Ana Sayfa
Kavram Arama : THS Google   |   Forum İçi Arama  

Üye İsmi
Şifre

Meslektaşların Soruları Hukukçu meslektaşların hukuki nitelikte sorularını birbirlerine yöneltecekleri mesleki yardımlaşma forumu.
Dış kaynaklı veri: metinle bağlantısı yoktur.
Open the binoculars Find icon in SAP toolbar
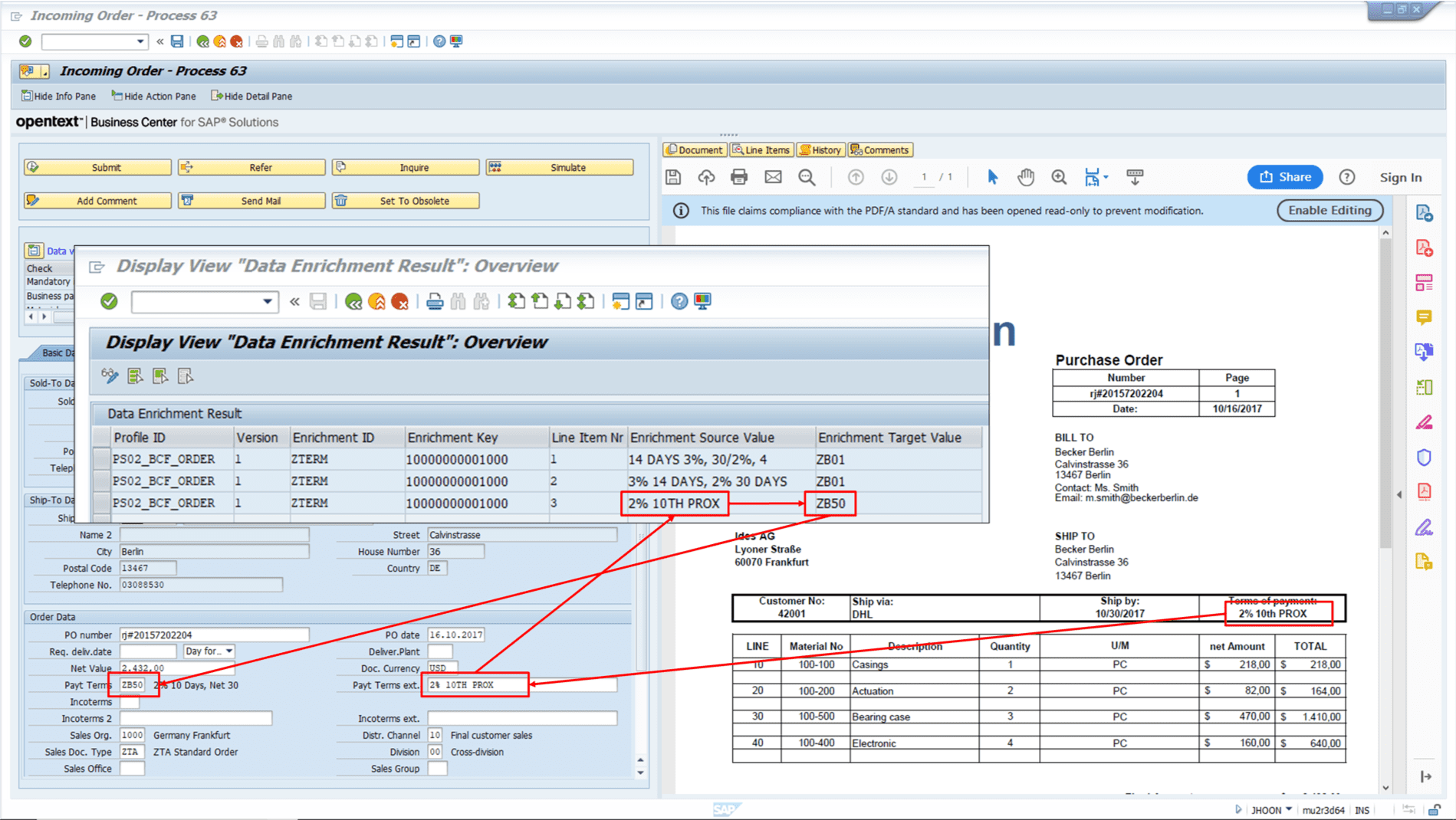 pos(279,41)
SADECE hukuk fakültesi mezunları ile hukuk profesyonellerinin (bilirkişi, icra müdürü vb.) yazışmasına açıktır. [Yeni Soru Sorun]
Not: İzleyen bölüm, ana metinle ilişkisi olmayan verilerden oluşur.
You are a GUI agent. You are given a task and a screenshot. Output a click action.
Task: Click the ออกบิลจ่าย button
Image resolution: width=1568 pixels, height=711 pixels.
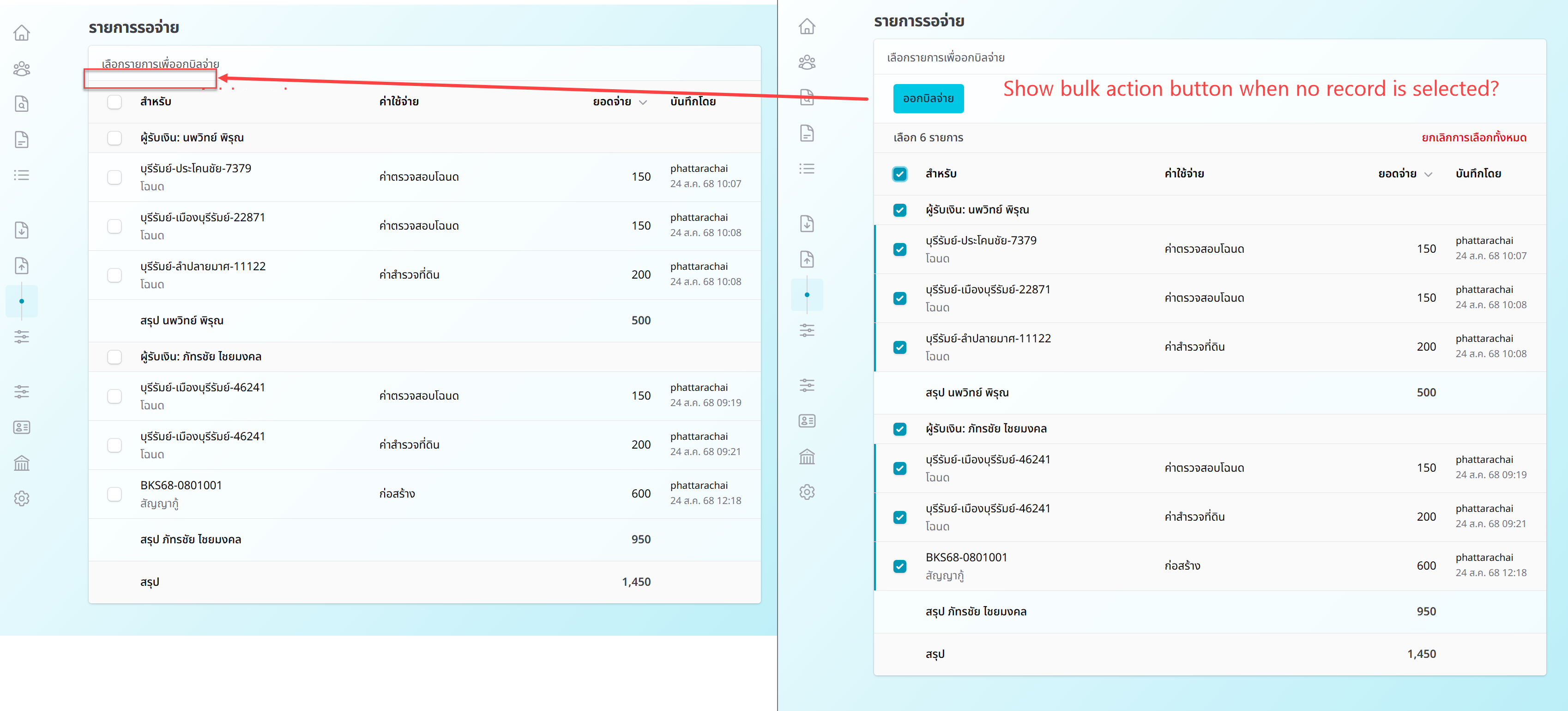[928, 99]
Avukatın Açtığı Davada Müvekkile Davaya Muvafakatı Olup Olmadığını Sormak

Yanıt
Konuyu Değerlendirin Konu İçinde Arama Konu Araçları  
Old 25-06-2019, 12:27   #1
hülya er

 
Varsayılan Avukatın Açtığı Davada Müvekkile Davaya Muvafakatı Olup Olmadığını Sormak

Değerli meslektaşlarım merhaba,

Tutuklu yargılanıp sonra beraat eden müvekkil için CMK m.141 gereği “Koruma Tedbirleri Nedeniyle Tazminat” davası açtım.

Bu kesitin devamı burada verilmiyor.